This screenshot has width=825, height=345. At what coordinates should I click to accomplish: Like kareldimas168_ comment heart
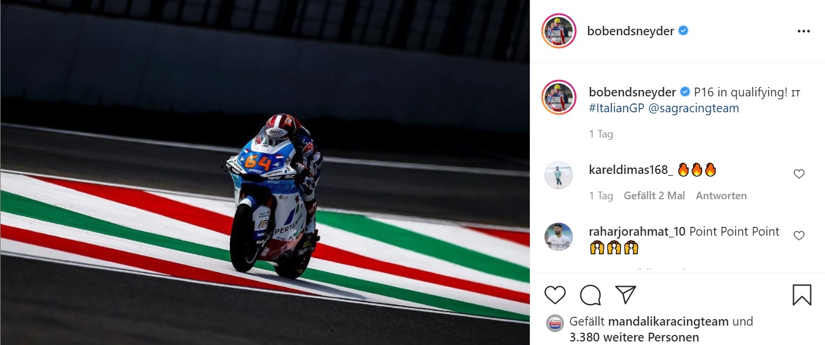(799, 174)
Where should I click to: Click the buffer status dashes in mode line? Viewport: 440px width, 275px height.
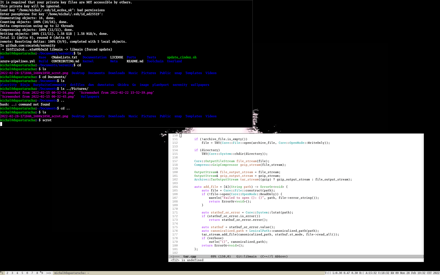(175, 257)
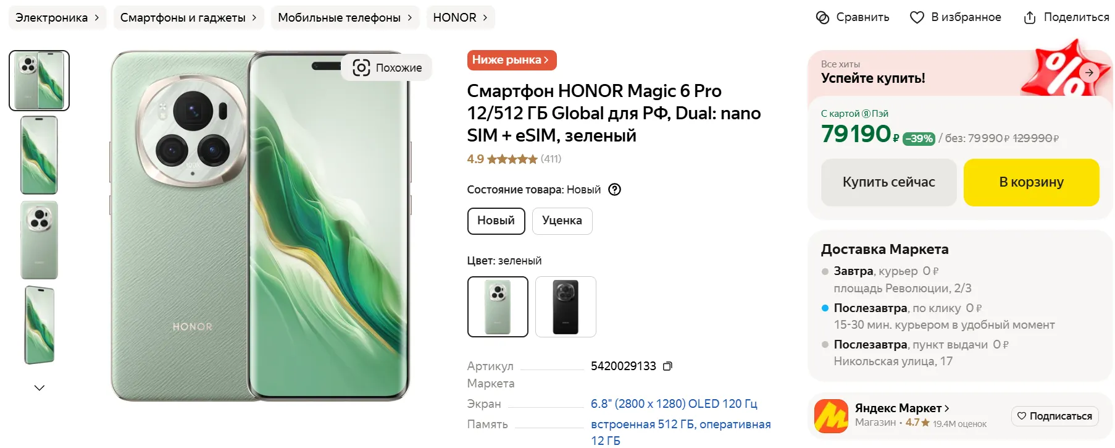Image resolution: width=1115 pixels, height=448 pixels.
Task: Click the Compare (Сравнить) icon
Action: tap(822, 17)
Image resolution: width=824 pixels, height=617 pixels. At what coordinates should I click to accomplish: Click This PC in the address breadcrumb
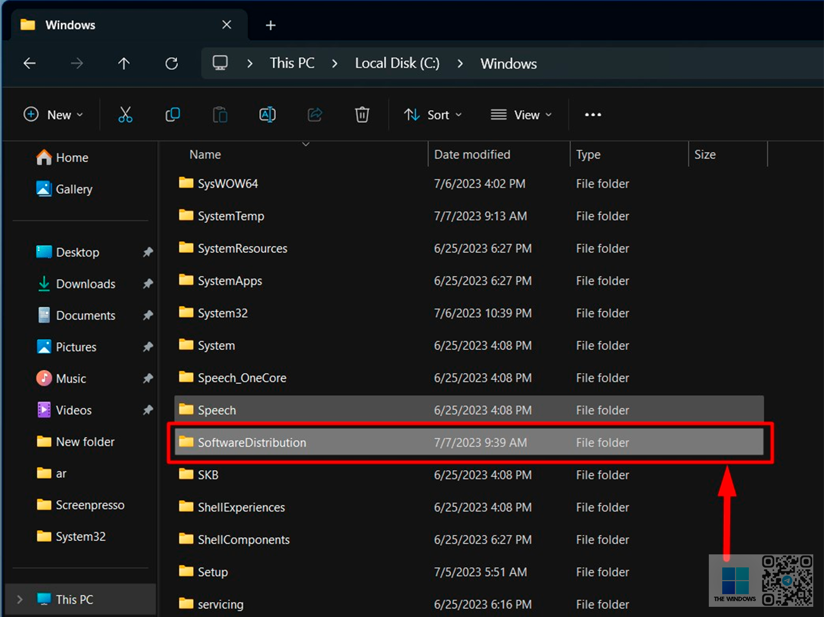click(292, 64)
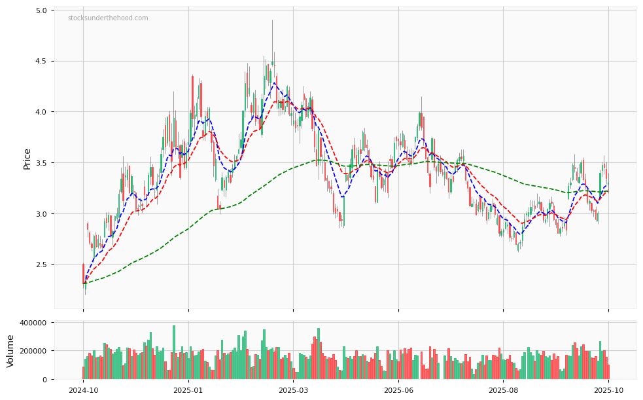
···
__THE PROBLEM__
When repeating the material above, keep every line exact and drop all pictures.

__SOLUTION TO THIS PROBLEM__
This screenshot has width=825, height=345. At what coordinates should I click to accomplish: Like kareldimas168_ comment heart
(799, 174)
Where should I click to: Click the buffer status dashes in mode line? Viewport: 440px width, 275px height.
(175, 257)
Image resolution: width=1115 pixels, height=448 pixels.
Task: Click the Compare (Сравнить) icon
Action: tap(822, 17)
Image resolution: width=824 pixels, height=617 pixels. At what coordinates should I click to accomplish: Click This PC in the address breadcrumb
click(292, 64)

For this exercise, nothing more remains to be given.